* _Task to complete_: Reproduce the following material verbatim, line for line.

** Start Records to process **

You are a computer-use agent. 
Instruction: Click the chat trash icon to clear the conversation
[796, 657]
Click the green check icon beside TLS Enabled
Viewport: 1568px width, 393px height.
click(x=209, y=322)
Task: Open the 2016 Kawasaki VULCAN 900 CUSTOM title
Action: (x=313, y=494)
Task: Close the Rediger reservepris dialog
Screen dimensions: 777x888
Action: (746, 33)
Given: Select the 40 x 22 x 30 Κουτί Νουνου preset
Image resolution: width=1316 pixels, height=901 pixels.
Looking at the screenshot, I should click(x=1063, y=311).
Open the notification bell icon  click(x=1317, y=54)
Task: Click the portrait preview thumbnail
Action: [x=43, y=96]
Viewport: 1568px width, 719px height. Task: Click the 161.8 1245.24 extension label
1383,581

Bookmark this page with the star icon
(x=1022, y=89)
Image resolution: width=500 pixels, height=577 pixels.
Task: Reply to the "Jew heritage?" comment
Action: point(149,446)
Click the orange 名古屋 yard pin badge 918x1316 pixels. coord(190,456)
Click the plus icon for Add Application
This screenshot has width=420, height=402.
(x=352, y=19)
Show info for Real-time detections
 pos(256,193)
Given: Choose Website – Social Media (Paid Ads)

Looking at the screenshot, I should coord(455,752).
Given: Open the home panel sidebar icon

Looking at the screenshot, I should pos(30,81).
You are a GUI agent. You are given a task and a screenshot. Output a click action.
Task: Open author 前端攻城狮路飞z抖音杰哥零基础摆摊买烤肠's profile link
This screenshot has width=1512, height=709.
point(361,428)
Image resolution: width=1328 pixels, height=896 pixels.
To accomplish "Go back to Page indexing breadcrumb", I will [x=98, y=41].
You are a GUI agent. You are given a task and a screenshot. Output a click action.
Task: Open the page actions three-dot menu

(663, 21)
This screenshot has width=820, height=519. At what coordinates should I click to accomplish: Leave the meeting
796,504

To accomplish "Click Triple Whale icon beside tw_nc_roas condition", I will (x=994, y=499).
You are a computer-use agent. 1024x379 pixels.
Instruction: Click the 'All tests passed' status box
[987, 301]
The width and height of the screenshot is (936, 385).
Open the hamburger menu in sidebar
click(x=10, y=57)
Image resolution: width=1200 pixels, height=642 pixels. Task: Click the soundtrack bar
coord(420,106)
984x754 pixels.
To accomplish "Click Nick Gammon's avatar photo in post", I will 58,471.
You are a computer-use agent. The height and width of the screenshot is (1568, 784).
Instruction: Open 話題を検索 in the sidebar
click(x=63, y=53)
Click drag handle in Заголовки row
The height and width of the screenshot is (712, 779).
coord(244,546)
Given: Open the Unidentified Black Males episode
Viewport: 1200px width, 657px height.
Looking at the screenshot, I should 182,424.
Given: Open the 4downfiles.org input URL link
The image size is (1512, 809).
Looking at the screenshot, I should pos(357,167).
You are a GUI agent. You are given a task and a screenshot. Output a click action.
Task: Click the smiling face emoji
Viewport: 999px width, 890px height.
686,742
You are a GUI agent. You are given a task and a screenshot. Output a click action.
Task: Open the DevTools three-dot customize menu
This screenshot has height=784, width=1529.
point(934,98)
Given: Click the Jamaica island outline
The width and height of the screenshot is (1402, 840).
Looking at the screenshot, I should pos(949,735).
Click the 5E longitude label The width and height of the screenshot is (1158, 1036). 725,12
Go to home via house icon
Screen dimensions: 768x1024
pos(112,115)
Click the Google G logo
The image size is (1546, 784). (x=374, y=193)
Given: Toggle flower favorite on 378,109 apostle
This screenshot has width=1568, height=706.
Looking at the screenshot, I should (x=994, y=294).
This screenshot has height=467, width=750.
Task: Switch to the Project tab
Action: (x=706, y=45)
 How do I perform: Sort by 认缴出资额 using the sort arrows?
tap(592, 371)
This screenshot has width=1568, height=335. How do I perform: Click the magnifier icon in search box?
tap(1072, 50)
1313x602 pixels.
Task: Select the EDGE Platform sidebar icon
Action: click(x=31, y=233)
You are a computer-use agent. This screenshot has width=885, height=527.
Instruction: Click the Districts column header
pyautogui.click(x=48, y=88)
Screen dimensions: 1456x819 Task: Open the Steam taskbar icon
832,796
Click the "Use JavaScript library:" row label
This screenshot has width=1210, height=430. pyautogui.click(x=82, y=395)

** End Records to process **

* _Solution_:
You are a computer-use agent. 
Instruction: Click the chat trash icon to clear the conversation
[796, 657]
Click the green check icon beside TLS Enabled
Viewport: 1568px width, 393px height.
click(x=209, y=322)
Task: Open the 2016 Kawasaki VULCAN 900 CUSTOM title
Action: (x=313, y=494)
Task: Close the Rediger reservepris dialog
Screen dimensions: 777x888
Action: (746, 33)
Given: Select the 40 x 22 x 30 Κουτί Νουνου preset
Image resolution: width=1316 pixels, height=901 pixels.
Looking at the screenshot, I should click(x=1063, y=311).
Open the notification bell icon  click(x=1317, y=54)
Task: Click the portrait preview thumbnail
Action: [x=43, y=96]
Viewport: 1568px width, 719px height. Task: Click the 161.8 1245.24 extension label
1383,581

Bookmark this page with the star icon
(x=1022, y=89)
Image resolution: width=500 pixels, height=577 pixels.
Task: Reply to the "Jew heritage?" comment
Action: point(149,446)
Click the orange 名古屋 yard pin badge 918x1316 pixels. coord(190,456)
Click the plus icon for Add Application
This screenshot has width=420, height=402.
(x=352, y=19)
Show info for Real-time detections
 pos(256,193)
Given: Choose Website – Social Media (Paid Ads)

Looking at the screenshot, I should coord(455,752).
Given: Open the home panel sidebar icon

Looking at the screenshot, I should pos(30,81).
You are a GUI agent. You are given a task and a screenshot. Output a click action.
Task: Open author 前端攻城狮路飞z抖音杰哥零基础摆摊买烤肠's profile link
This screenshot has width=1512, height=709.
point(361,428)
Image resolution: width=1328 pixels, height=896 pixels.
To accomplish "Go back to Page indexing breadcrumb", I will [x=98, y=41].
You are a GUI agent. You are given a task and a screenshot. Output a click action.
Task: Open the page actions three-dot menu

(663, 21)
This screenshot has width=820, height=519. At what coordinates should I click to accomplish: Leave the meeting
796,504

To accomplish "Click Triple Whale icon beside tw_nc_roas condition", I will (x=994, y=499).
You are a computer-use agent. 1024x379 pixels.
Instruction: Click the 'All tests passed' status box
[987, 301]
The width and height of the screenshot is (936, 385).
Open the hamburger menu in sidebar
click(x=10, y=57)
Image resolution: width=1200 pixels, height=642 pixels. Task: Click the soundtrack bar
coord(420,106)
984x754 pixels.
To accomplish "Click Nick Gammon's avatar photo in post", I will 58,471.
You are a computer-use agent. The height and width of the screenshot is (1568, 784).
Instruction: Open 話題を検索 in the sidebar
click(x=63, y=53)
Click drag handle in Заголовки row
The height and width of the screenshot is (712, 779).
coord(244,546)
Given: Open the Unidentified Black Males episode
Viewport: 1200px width, 657px height.
Looking at the screenshot, I should 182,424.
Given: Open the 4downfiles.org input URL link
The image size is (1512, 809).
Looking at the screenshot, I should pos(357,167).
You are a GUI agent. You are given a task and a screenshot. Output a click action.
Task: Click the smiling face emoji
Viewport: 999px width, 890px height.
686,742
You are a GUI agent. You are given a task and a screenshot. Output a click action.
Task: Open the DevTools three-dot customize menu
This screenshot has height=784, width=1529.
point(934,98)
Given: Click the Jamaica island outline
The width and height of the screenshot is (1402, 840).
Looking at the screenshot, I should pos(949,735).
Click the 5E longitude label The width and height of the screenshot is (1158, 1036). 725,12
Go to home via house icon
Screen dimensions: 768x1024
pos(112,115)
Click the Google G logo
The image size is (1546, 784). (x=374, y=193)
Given: Toggle flower favorite on 378,109 apostle
This screenshot has width=1568, height=706.
Looking at the screenshot, I should (x=994, y=294).
This screenshot has height=467, width=750.
Task: Switch to the Project tab
Action: (x=706, y=45)
 How do I perform: Sort by 认缴出资额 using the sort arrows?
tap(592, 371)
This screenshot has width=1568, height=335. How do I perform: Click the magnifier icon in search box?
tap(1072, 50)
1313x602 pixels.
Task: Select the EDGE Platform sidebar icon
Action: click(x=31, y=233)
You are a computer-use agent. This screenshot has width=885, height=527.
Instruction: Click the Districts column header
pyautogui.click(x=48, y=88)
Screen dimensions: 1456x819 Task: Open the Steam taskbar icon
832,796
Click the "Use JavaScript library:" row label
This screenshot has width=1210, height=430. pyautogui.click(x=82, y=395)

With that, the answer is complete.